La cité stratégique de Kamanyola, dans la province du Sud-Kivu, est ce mercredi 03 décembre le théâtre d’intenses affrontements entre les Forces Armées de la République Démocratique du Congo (FARDC), appuyées par les groupes de résistance Wazalendo, et les rebelles du M23 soutenus par le Rwanda.
À la mi-journée, la situation reste extrêmement tendue, mais les forces loyalistes semblent gagner du terrain.
Les FARDC avancent après des pertes infligées au M23
Selon plusieurs sources sécuritaires présentes dans la zone, les FARDC et les Wazalendo ont infligé de lourdes pertes aux rebelles, les poussant à se replier vers la colline de Ngomo.

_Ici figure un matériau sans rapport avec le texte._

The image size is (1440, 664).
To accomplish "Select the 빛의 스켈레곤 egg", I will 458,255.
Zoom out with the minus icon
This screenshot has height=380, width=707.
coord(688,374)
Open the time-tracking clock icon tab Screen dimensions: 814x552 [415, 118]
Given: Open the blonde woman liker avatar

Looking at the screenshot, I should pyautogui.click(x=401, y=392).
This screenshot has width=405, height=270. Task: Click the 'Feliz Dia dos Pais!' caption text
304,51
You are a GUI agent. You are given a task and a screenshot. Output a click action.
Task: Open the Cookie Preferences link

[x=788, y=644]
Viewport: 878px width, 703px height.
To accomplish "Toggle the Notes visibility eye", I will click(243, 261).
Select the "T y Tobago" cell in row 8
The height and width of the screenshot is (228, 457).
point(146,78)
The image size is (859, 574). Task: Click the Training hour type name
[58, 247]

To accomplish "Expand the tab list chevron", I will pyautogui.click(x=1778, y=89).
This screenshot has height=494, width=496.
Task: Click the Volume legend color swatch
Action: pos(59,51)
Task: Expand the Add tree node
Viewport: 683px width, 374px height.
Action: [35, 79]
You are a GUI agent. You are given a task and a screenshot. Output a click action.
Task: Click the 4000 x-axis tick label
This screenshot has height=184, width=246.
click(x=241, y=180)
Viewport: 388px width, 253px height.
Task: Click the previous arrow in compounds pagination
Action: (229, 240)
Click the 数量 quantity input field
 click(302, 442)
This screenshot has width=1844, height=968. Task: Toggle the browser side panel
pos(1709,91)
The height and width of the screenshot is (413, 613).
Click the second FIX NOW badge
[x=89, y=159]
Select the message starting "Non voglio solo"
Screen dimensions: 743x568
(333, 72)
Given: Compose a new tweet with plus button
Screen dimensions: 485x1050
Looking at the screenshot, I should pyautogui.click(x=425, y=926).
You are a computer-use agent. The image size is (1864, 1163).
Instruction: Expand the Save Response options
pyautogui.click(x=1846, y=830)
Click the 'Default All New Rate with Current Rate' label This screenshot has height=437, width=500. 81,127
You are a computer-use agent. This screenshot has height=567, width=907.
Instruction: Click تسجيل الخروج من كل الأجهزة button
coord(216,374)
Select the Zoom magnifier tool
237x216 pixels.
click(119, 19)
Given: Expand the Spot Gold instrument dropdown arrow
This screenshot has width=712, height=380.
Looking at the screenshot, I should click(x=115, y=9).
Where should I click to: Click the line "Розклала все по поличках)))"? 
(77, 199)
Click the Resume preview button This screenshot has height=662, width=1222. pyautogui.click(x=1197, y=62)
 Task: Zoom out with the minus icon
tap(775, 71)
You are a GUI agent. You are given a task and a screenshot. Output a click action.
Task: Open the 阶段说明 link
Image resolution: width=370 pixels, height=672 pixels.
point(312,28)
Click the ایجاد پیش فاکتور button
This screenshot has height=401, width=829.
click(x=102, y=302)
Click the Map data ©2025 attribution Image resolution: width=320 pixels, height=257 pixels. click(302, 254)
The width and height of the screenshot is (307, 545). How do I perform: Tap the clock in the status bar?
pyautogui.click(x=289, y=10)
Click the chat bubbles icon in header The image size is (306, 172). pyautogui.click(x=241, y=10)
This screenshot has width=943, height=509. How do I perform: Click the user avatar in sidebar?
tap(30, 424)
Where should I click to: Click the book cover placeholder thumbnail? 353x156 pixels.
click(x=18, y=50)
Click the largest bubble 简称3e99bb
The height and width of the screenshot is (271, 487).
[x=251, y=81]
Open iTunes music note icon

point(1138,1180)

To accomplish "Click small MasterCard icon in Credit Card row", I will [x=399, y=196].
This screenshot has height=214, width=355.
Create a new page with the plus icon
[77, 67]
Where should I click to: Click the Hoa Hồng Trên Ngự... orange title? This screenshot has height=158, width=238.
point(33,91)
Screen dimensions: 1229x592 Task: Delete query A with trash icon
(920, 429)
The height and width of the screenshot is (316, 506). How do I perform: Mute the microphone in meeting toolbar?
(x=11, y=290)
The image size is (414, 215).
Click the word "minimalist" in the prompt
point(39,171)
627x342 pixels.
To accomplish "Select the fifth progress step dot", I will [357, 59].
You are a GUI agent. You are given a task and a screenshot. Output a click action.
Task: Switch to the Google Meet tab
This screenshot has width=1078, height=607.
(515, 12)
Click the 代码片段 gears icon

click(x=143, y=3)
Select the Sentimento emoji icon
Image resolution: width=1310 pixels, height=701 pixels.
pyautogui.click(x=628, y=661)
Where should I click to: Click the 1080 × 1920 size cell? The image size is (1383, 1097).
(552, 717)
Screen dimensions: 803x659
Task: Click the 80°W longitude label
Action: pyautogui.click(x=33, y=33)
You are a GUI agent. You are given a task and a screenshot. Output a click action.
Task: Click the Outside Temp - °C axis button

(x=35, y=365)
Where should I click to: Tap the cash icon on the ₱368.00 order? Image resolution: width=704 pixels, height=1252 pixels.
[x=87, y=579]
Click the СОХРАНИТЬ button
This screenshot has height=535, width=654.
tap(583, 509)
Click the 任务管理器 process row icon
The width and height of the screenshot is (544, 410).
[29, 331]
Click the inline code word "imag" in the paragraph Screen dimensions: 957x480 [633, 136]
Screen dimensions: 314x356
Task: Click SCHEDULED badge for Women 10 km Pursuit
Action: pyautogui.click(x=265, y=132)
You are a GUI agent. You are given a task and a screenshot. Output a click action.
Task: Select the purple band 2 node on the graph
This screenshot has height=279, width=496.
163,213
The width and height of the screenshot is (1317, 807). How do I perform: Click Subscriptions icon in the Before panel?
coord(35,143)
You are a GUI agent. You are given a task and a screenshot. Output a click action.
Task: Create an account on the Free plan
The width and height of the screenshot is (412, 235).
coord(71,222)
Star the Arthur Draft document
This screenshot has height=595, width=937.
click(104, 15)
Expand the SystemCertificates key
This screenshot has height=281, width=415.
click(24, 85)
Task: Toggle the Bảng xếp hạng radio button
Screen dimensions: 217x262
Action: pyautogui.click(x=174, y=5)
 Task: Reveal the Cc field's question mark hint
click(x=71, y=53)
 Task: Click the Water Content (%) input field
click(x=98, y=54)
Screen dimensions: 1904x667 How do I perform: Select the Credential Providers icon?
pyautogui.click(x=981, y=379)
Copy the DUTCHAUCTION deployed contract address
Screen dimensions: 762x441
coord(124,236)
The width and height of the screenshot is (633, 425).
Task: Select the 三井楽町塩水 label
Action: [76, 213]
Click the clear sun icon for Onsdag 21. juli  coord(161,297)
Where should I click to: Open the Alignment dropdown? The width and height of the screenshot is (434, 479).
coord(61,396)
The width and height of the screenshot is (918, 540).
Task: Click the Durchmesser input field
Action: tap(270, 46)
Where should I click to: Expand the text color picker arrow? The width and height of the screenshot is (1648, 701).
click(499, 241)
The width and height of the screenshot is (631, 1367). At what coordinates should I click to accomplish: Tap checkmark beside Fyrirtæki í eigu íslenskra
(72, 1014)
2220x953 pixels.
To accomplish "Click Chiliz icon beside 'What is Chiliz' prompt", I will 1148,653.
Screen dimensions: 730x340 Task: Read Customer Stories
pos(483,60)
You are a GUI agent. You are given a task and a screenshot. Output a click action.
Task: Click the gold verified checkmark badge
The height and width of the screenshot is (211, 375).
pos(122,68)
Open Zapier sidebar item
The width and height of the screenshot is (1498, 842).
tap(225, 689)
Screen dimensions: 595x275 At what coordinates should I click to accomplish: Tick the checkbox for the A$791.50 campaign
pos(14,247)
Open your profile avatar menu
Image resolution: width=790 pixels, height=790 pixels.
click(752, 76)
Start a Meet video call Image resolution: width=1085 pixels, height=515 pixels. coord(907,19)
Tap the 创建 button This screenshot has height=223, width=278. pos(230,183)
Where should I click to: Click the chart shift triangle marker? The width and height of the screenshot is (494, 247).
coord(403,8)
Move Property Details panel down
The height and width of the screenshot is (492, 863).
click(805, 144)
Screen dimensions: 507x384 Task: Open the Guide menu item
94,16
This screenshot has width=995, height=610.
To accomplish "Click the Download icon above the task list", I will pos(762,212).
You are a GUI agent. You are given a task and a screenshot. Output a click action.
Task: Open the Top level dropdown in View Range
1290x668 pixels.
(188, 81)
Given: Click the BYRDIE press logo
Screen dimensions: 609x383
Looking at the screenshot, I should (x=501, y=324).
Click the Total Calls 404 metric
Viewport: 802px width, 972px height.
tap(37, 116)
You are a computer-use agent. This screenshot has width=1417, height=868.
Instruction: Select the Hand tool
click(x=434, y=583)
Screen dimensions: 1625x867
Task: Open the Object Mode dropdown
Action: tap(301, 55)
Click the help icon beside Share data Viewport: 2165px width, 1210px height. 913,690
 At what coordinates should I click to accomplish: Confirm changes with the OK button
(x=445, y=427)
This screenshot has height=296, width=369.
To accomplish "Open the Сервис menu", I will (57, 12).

Si les combats restent acharnés, des éléments des forces loyalistes ont déjà réussi à pénétrer dans certains quartiers périphériques de la cité.
« Sous pression militaire, après des lourdes pertes, les rebelles ont décroché. Ils sont en train de monter vers Ngomo. Stratégiquement, nous ne pouvons pas encore déployer toute la troupe dans la cité, mais plusieurs de nos éléments sont déjà entrés », a confié une source militaire à Kamanyola.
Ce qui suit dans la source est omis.